━━ Input data

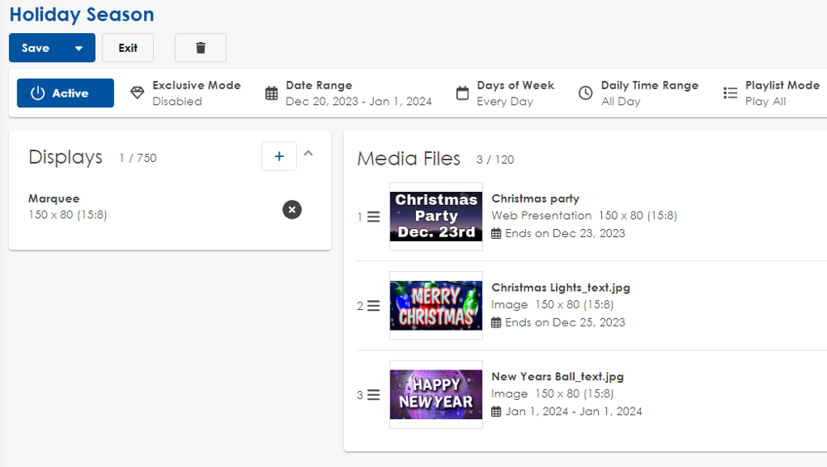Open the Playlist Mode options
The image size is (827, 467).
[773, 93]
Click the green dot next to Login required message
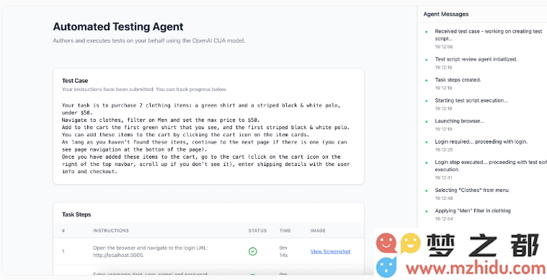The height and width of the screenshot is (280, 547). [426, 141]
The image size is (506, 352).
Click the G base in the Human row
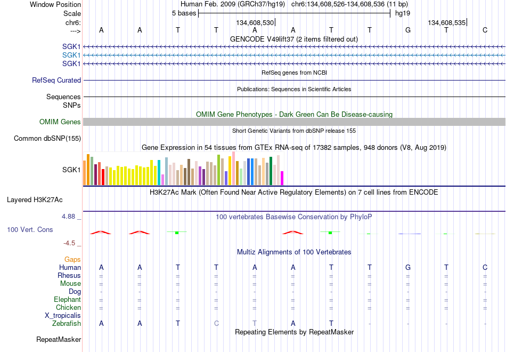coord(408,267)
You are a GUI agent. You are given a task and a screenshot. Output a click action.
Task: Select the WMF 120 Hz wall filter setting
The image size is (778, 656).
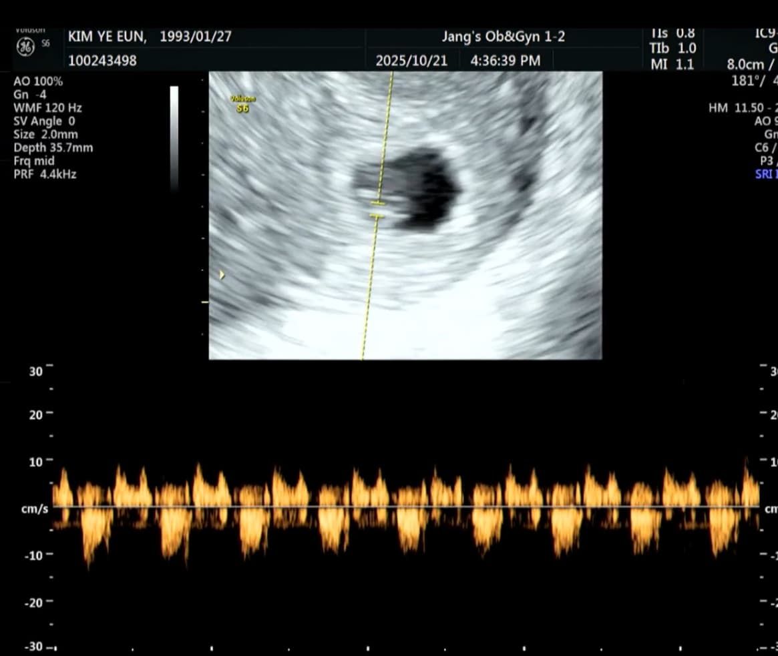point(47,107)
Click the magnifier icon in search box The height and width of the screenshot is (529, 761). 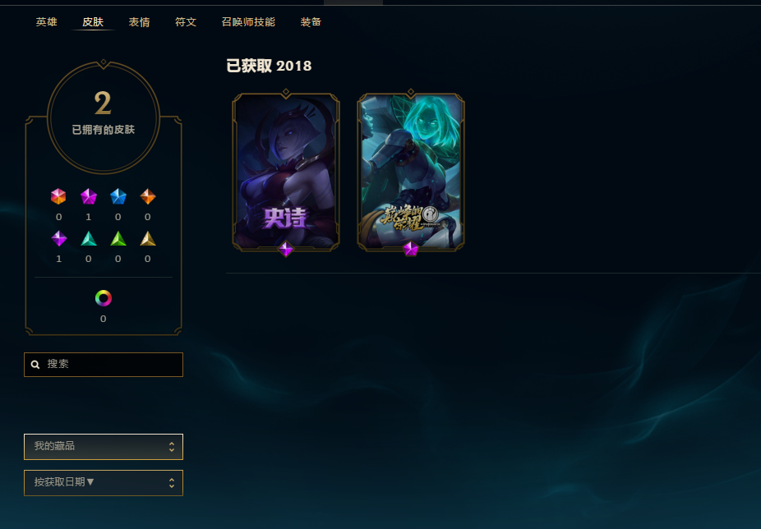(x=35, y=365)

━━━━

Keep to the lines above from the line with "Click the green" to the line with "You are a GUI", and set down exactly those, inclusive, with nothing else and every picture left out.

Click the green dot next to Login required message
The height and width of the screenshot is (280, 547). [426, 141]
The image size is (506, 352).
Click the G base in the Human row
coord(408,267)
You are a GUI agent. You are given a task and a screenshot. Output a click action.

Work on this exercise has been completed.